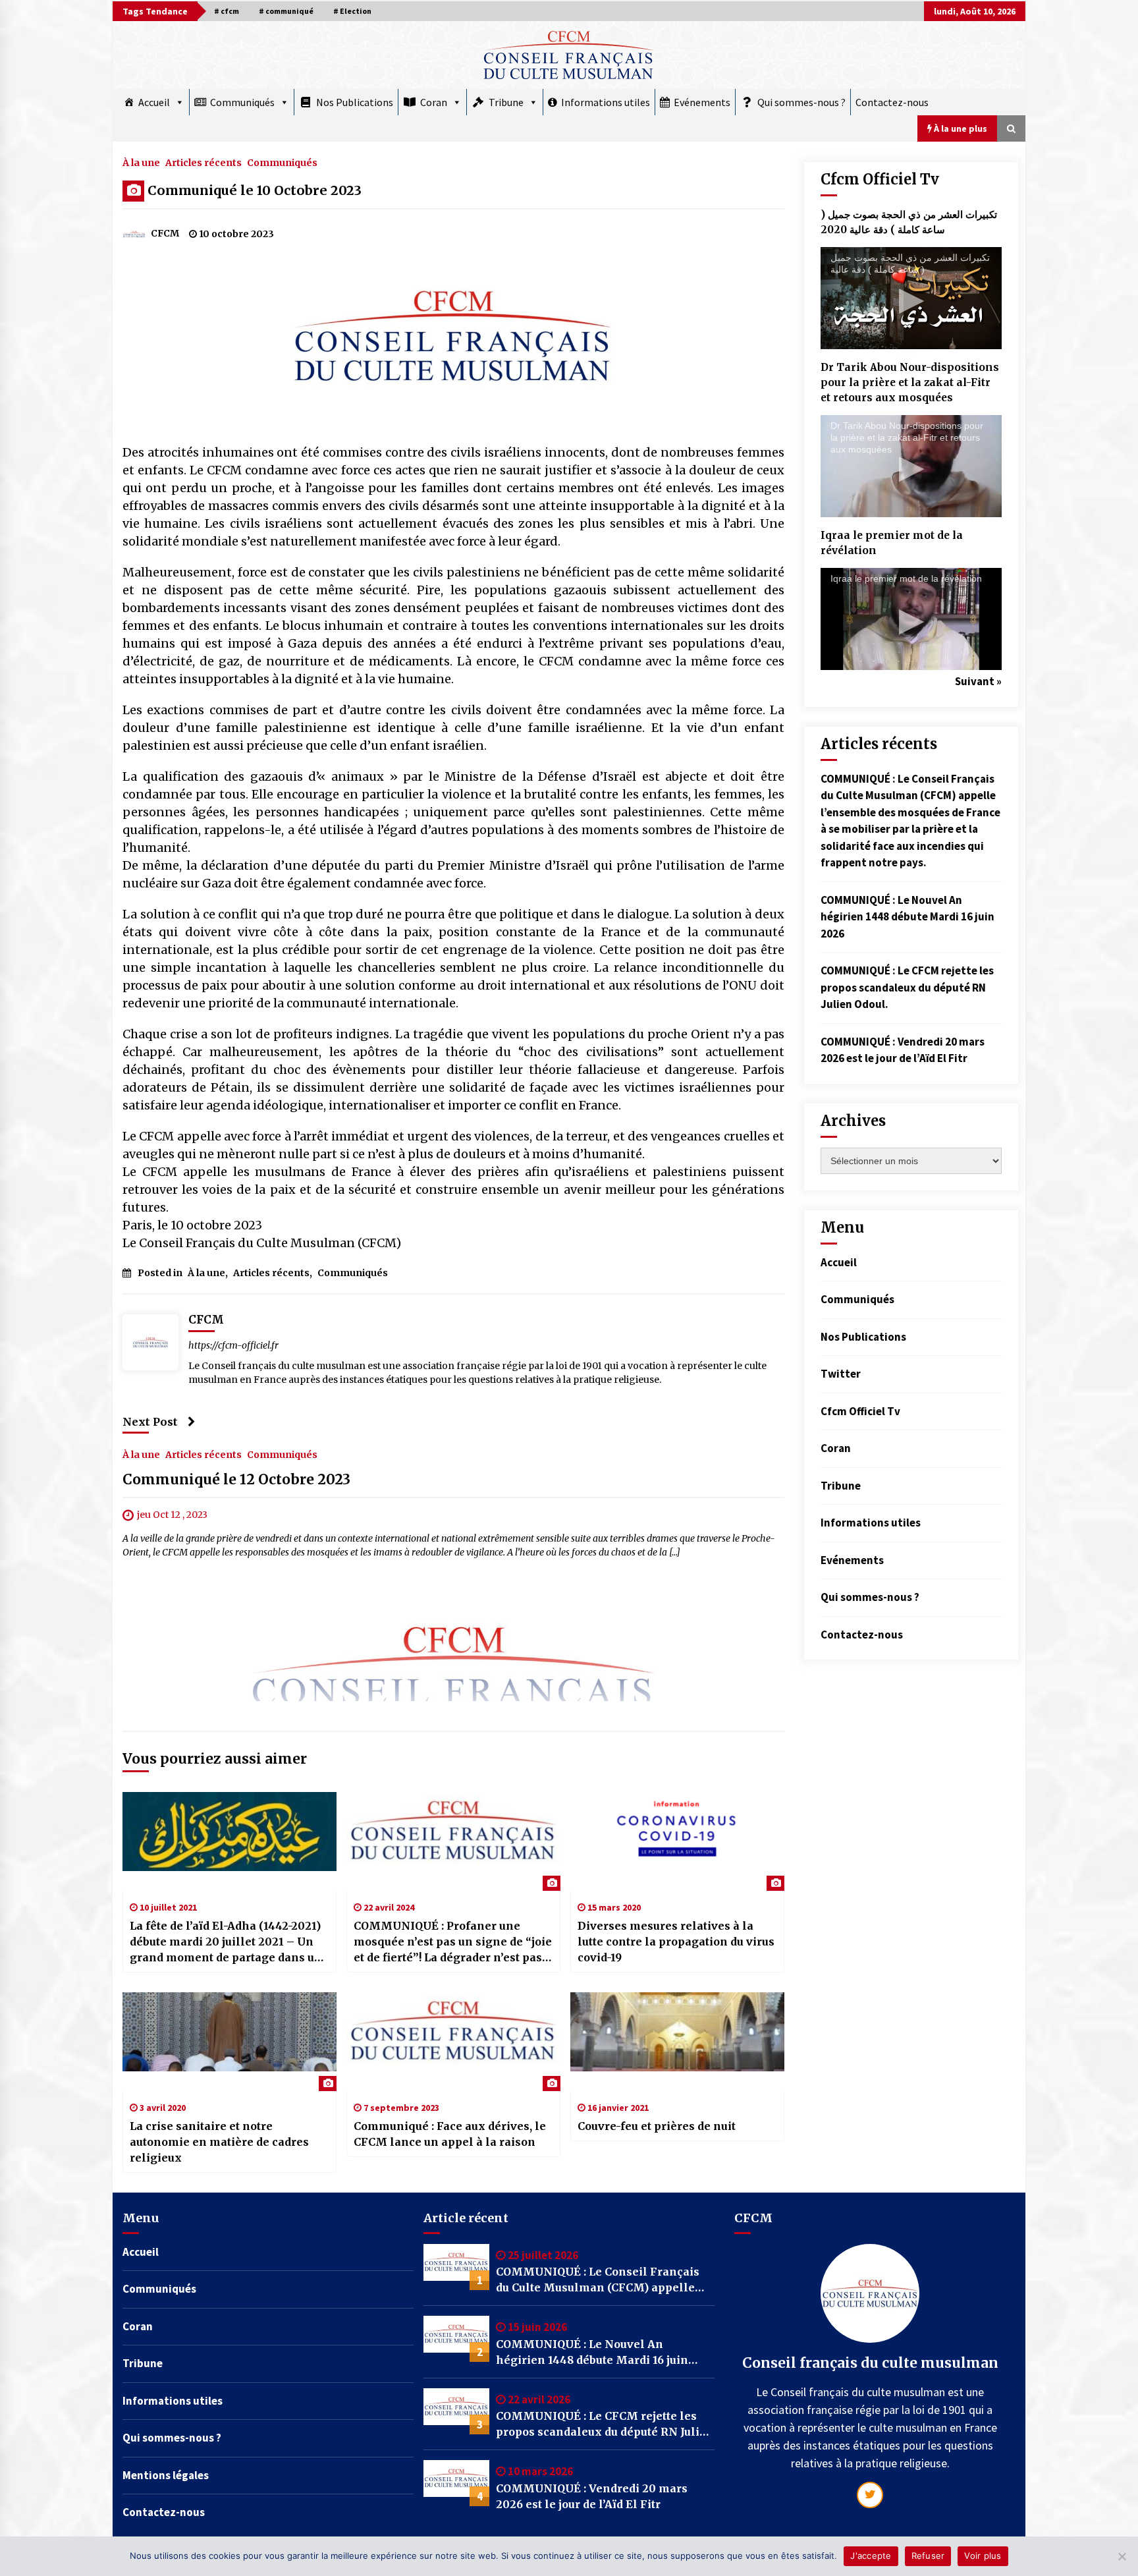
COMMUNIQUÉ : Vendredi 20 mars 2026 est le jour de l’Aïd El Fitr (592, 2496)
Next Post (150, 1421)
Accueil (154, 102)
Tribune (506, 102)
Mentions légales (165, 2475)
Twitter (841, 1373)
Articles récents (203, 162)
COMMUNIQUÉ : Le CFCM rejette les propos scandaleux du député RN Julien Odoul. (907, 987)
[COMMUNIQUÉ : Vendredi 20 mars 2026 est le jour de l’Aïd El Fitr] (456, 2483)
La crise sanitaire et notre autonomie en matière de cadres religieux (219, 2141)
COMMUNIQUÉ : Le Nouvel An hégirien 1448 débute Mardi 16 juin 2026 (907, 917)
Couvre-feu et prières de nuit (657, 2126)
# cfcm (226, 11)
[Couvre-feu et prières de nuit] (677, 2041)
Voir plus (982, 2555)
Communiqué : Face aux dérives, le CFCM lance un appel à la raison (450, 2133)
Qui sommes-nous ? (801, 102)
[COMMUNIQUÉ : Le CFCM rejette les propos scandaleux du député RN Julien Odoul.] (456, 2411)
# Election (352, 11)
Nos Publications (354, 102)
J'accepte (870, 2555)
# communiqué (286, 11)
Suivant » (978, 681)
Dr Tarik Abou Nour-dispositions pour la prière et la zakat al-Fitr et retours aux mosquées (910, 382)
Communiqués (242, 102)
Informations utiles (605, 102)
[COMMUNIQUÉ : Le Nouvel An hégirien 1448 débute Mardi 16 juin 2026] (456, 2339)
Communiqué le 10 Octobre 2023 (255, 190)
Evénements (702, 102)
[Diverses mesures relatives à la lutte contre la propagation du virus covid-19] (677, 1841)
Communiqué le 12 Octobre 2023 (236, 1479)
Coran (433, 102)
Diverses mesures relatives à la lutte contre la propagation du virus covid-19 (676, 1941)
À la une (141, 162)
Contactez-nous (892, 102)
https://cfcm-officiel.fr (233, 1345)
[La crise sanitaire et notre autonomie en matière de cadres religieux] (229, 2041)
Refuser (928, 2555)
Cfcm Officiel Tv (860, 1411)
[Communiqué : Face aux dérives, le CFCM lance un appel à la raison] (453, 2041)
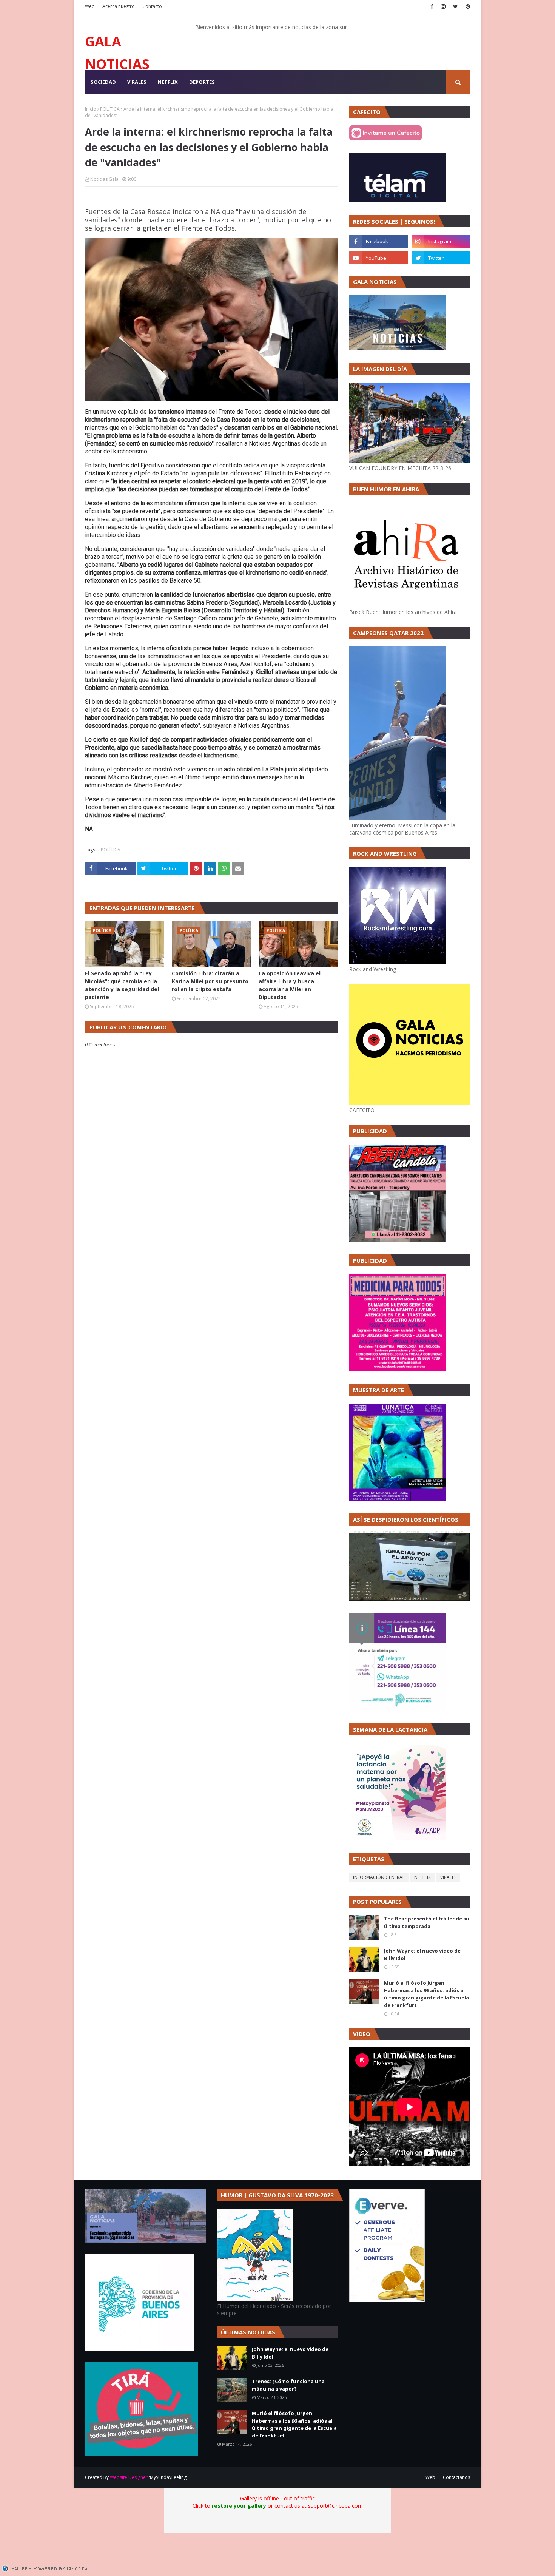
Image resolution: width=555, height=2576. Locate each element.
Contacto (152, 6)
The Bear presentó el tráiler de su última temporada (426, 1922)
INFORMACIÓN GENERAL (379, 1877)
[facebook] (432, 6)
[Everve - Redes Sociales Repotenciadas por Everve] (387, 2300)
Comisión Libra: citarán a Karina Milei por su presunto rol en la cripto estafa (210, 981)
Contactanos (456, 2477)
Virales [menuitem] (136, 82)
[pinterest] (467, 6)
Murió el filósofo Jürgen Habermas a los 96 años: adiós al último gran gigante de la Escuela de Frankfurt (426, 1993)
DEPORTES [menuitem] (202, 82)
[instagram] (443, 6)
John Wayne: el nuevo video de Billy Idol (422, 1954)
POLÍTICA (110, 109)
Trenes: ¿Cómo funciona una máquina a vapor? (288, 2385)
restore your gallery (239, 2505)
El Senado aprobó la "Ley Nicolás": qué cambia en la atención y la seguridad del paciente (122, 985)
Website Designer (129, 2477)
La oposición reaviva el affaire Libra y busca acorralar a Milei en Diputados (290, 985)
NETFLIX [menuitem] (168, 82)
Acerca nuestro (118, 6)
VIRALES (448, 1877)
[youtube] (378, 257)
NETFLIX (422, 1877)
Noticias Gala (104, 179)
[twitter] (455, 6)
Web (90, 6)
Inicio (90, 109)
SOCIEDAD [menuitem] (103, 82)
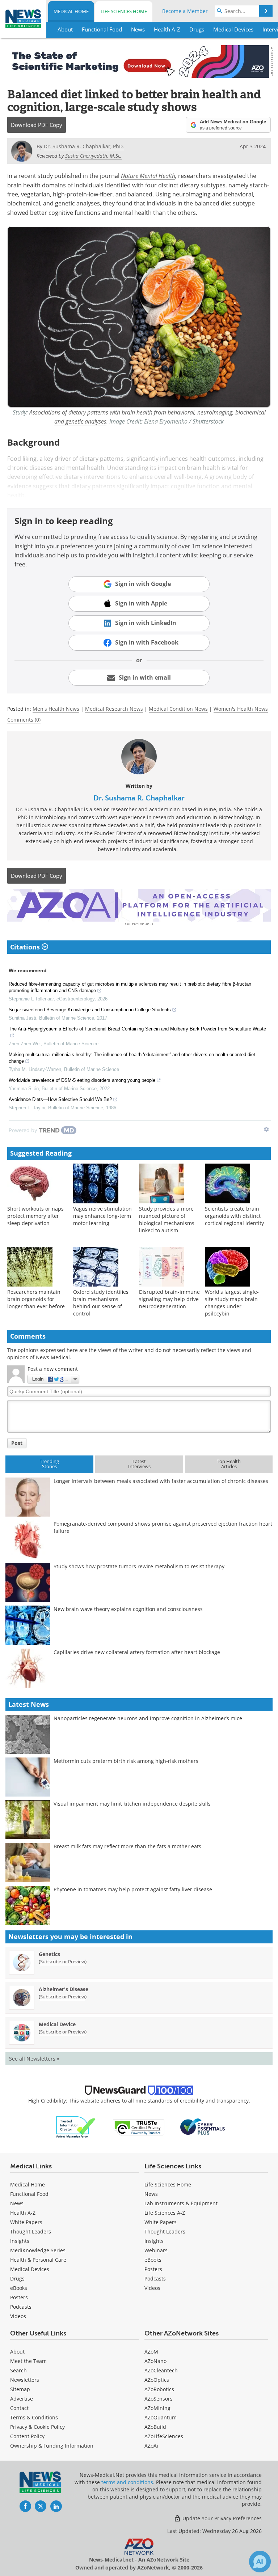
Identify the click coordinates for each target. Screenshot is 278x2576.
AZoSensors (158, 2398)
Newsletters (24, 2379)
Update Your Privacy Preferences (221, 2518)
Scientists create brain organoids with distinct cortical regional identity (234, 1216)
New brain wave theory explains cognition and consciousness (128, 1609)
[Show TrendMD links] (266, 1129)
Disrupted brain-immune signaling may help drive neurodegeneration (169, 1299)
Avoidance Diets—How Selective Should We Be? (60, 1099)
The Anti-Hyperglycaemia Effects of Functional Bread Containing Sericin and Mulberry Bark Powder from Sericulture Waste (137, 1029)
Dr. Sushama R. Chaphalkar (139, 798)
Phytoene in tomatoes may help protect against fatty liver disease (133, 1889)
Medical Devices (29, 2269)
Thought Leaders (30, 2231)
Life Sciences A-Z (164, 2212)
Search (18, 2370)
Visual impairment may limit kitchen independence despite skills (132, 1803)
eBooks (18, 2287)
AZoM (151, 2351)
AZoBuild (155, 2426)
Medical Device (57, 2024)
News (17, 2203)
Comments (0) (24, 719)
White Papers (26, 2222)
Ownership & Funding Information (51, 2445)
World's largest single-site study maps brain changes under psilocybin (232, 1302)
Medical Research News (114, 708)
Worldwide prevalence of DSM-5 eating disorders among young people (82, 1080)
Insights (19, 2240)
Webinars (156, 2250)
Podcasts (20, 2306)
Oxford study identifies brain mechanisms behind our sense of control (101, 1302)
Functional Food (29, 2193)
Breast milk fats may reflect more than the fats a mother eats (127, 1846)
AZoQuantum (160, 2417)
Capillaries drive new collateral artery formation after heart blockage (137, 1652)
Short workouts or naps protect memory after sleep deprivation (35, 1216)
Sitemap (20, 2389)
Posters (19, 2297)
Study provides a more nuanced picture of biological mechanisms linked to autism (166, 1219)
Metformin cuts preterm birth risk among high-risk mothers (126, 1760)
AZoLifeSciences (163, 2436)
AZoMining (157, 2408)
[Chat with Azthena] (260, 2561)
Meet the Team (28, 2361)
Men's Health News (56, 708)
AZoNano (155, 2361)
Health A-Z (22, 2212)
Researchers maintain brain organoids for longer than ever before (36, 1299)
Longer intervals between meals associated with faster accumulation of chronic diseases (161, 1481)
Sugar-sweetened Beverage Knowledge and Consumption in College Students (90, 1009)
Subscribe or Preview (62, 1961)
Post (16, 1443)
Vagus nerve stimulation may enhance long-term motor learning (102, 1216)
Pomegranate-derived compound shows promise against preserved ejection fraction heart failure (163, 1527)
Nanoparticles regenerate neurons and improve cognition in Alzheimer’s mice (148, 1718)
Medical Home (71, 11)
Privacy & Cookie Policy (37, 2426)
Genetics (49, 1954)
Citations (26, 947)
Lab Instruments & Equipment (181, 2203)
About (17, 2351)
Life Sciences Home (124, 11)
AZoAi (151, 2445)
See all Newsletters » (34, 2058)
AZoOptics (156, 2379)
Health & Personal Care (38, 2259)
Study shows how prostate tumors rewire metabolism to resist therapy (139, 1566)
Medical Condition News (178, 708)
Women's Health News (241, 708)
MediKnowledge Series (38, 2250)
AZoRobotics (159, 2389)
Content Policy (27, 2436)
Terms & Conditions (34, 2417)
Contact (19, 2408)
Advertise (21, 2398)
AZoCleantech (161, 2370)
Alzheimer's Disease (63, 1989)
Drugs (17, 2278)
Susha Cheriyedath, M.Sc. (93, 155)
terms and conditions (127, 2482)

EXERCISE DETAILS: Once the pictures are set aside, the remaining data must be transcribed exactly.

ANSWER SPACE:
COMMUNIQUÉ : Vendredi 20 mars 2026 est le jour de l’Aïd El Fitr (592, 2496)
Next Post (150, 1421)
Accueil (154, 102)
Tribune (506, 102)
Mentions légales (165, 2475)
Twitter (841, 1373)
Articles récents (203, 162)
COMMUNIQUÉ : Le CFCM rejette les propos scandaleux du député RN Julien Odoul. (907, 987)
[COMMUNIQUÉ : Vendredi 20 mars 2026 est le jour de l’Aïd El Fitr] (456, 2483)
La crise sanitaire et notre autonomie en matière de cadres religieux (219, 2141)
COMMUNIQUÉ : Le Nouvel An hégirien 1448 débute Mardi 16 juin 2026 (907, 917)
Couvre-feu et prières de nuit (657, 2126)
# cfcm (226, 11)
[Couvre-feu et prières de nuit] (677, 2041)
Voir plus (982, 2555)
Communiqué : Face aux dérives, le CFCM lance un appel à la raison (450, 2133)
Qui sommes-nous ? (801, 102)
[COMMUNIQUÉ : Le CFCM rejette les propos scandaleux du député RN Julien Odoul.] (456, 2411)
# Election (352, 11)
Nos Publications (354, 102)
J'accepte (870, 2555)
# communiqué (286, 11)
Suivant » (978, 681)
Dr Tarik Abou Nour-dispositions pour la prière et la zakat al-Fitr et retours aux mosquées (910, 382)
Communiqués (242, 102)
Informations utiles (605, 102)
[COMMUNIQUÉ : Le Nouvel An hégirien 1448 débute Mardi 16 juin 2026] (456, 2339)
Communiqué le 10 Octobre 2023 (255, 190)
Evénements (702, 102)
[Diverses mesures relatives à la lutte contre la propagation du virus covid-19] (677, 1841)
Communiqué le 12 Octobre 2023 (236, 1479)
Coran (433, 102)
Diverses mesures relatives à la lutte contre la propagation du virus covid-19 (676, 1941)
À la une (141, 162)
Contactez-nous (892, 102)
https://cfcm-officiel.fr (233, 1345)
[La crise sanitaire et notre autonomie en matière de cadres religieux] (229, 2041)
Refuser (928, 2555)
Cfcm Officiel Tv (860, 1411)
[Communiqué : Face aux dérives, le CFCM lance un appel à la raison] (453, 2041)
Image resolution: width=555, height=2576. Locate each element.
Contacto (152, 6)
The Bear presentó el tráiler de su última temporada (426, 1922)
INFORMACIÓN GENERAL (379, 1877)
[facebook] (432, 6)
[Everve - Redes Sociales Repotenciadas por Everve] (387, 2300)
Comisión Libra: citarán a Karina Milei por su presunto rol en la cripto estafa (210, 981)
Contactanos (456, 2477)
Virales [menuitem] (136, 82)
[pinterest] (467, 6)
Murió el filósofo Jürgen Habermas a los 96 años: adiós al último gran gigante de la Escuela de Frankfurt (426, 1993)
DEPORTES [menuitem] (202, 82)
[instagram] (443, 6)
John Wayne: el nuevo video de Billy Idol (422, 1954)
POLÍTICA (110, 109)
Trenes: ¿Cómo funciona una máquina a vapor? (288, 2385)
restore your gallery (239, 2505)
El Senado aprobó la "Ley Nicolás": qué cambia en la atención y la seguridad del paciente (122, 985)
Website Designer (129, 2477)
La oposición reaviva el affaire Libra y busca acorralar a Milei en Diputados (290, 985)
NETFLIX [menuitem] (168, 82)
Acerca nuestro (118, 6)
VIRALES (448, 1877)
[youtube] (378, 257)
NETFLIX (422, 1877)
Noticias Gala (104, 179)
[twitter] (455, 6)
Web (90, 6)
Inicio (90, 109)
SOCIEDAD [menuitem] (103, 82)
Identify the click coordinates for each target. Screenshot is 278x2576.
AZoSensors (158, 2398)
Newsletters (24, 2379)
Update Your Privacy Preferences (221, 2518)
Scientists create brain organoids with distinct cortical regional identity (234, 1216)
New brain wave theory explains cognition and consciousness (128, 1609)
[Show TrendMD links] (266, 1129)
Disrupted brain-immune signaling may help drive neurodegeneration (169, 1299)
Avoidance Diets—How Selective Should We Be? (60, 1099)
The Anti-Hyperglycaemia Effects of Functional Bread Containing Sericin and Mulberry Bark Powder from Sericulture Waste (137, 1029)
Dr. Sushama R. Chaphalkar (139, 798)
Phytoene in tomatoes may help protect against fatty liver disease (133, 1889)
Medical Devices (29, 2269)
Thought Leaders (30, 2231)
Life Sciences A-Z (164, 2212)
Search (18, 2370)
Visual impairment may limit kitchen independence despite skills (132, 1803)
eBooks (18, 2287)
AZoM (151, 2351)
AZoBuild (155, 2426)
Medical Device (57, 2024)
News (17, 2203)
Comments (0) (24, 719)
White Papers (26, 2222)
Ownership & Funding Information (51, 2445)
World's largest single-site study maps brain changes under psilocybin (232, 1302)
Medical Research News (114, 708)
Worldwide prevalence of DSM-5 eating disorders among young people (82, 1080)
Insights (19, 2240)
Webinars (156, 2250)
Podcasts (20, 2306)
Oxford study identifies brain mechanisms behind our sense of control (101, 1302)
Functional Food (29, 2193)
Breast milk fats may reflect more than the fats a mother eats (127, 1846)
AZoQuantum (160, 2417)
Capillaries drive new collateral artery formation after heart blockage (137, 1652)
Short workouts or naps protect memory after sleep deprivation (35, 1216)
Sitemap (20, 2389)
Posters (19, 2297)
Study provides a more nuanced picture of biological mechanisms linked to autism (166, 1219)
Metformin cuts preterm birth risk among high-risk mothers (126, 1760)
AZoLifeSciences (163, 2436)
AZoMining (157, 2408)
[Chat with Azthena] (260, 2561)
Meet the Team (28, 2361)
Men's Health News (56, 708)
AZoNano (155, 2361)
Health A-Z (22, 2212)
Researchers maintain brain organoids for longer than ever before (36, 1299)
Longer intervals between meals associated with faster accumulation of chronic diseases (161, 1481)
Sugar-sweetened Beverage Knowledge and Consumption in College Students (90, 1009)
Subscribe or Preview (62, 1961)
Post (16, 1443)
Vagus nerve stimulation may enhance long-term motor learning (102, 1216)
Pomegranate-derived compound shows promise against preserved ejection fraction heart failure (163, 1527)
Nanoparticles regenerate neurons and improve cognition in Alzheimer’s mice (148, 1718)
Medical Home (71, 11)
Privacy & Cookie Policy (37, 2426)
Genetics (49, 1954)
Citations (26, 947)
Lab Instruments & Equipment (181, 2203)
About (17, 2351)
Life Sciences Home (124, 11)
AZoAi (151, 2445)
See all Newsletters » (34, 2058)
AZoOptics (156, 2379)
Health & Personal Care (38, 2259)
Study shows how prostate tumors rewire metabolism to resist therapy (139, 1566)
Medical Condition News (178, 708)
Women's Health News (241, 708)
MediKnowledge Series (38, 2250)
AZoRobotics (159, 2389)
Content Policy (27, 2436)
Terms & Conditions (34, 2417)
Contact (19, 2408)
Advertise (21, 2398)
AZoCleantech (161, 2370)
Alzheimer's Disease (63, 1989)
Drugs (17, 2278)
Susha Cheriyedath, M.Sc. (93, 155)
terms and conditions (127, 2482)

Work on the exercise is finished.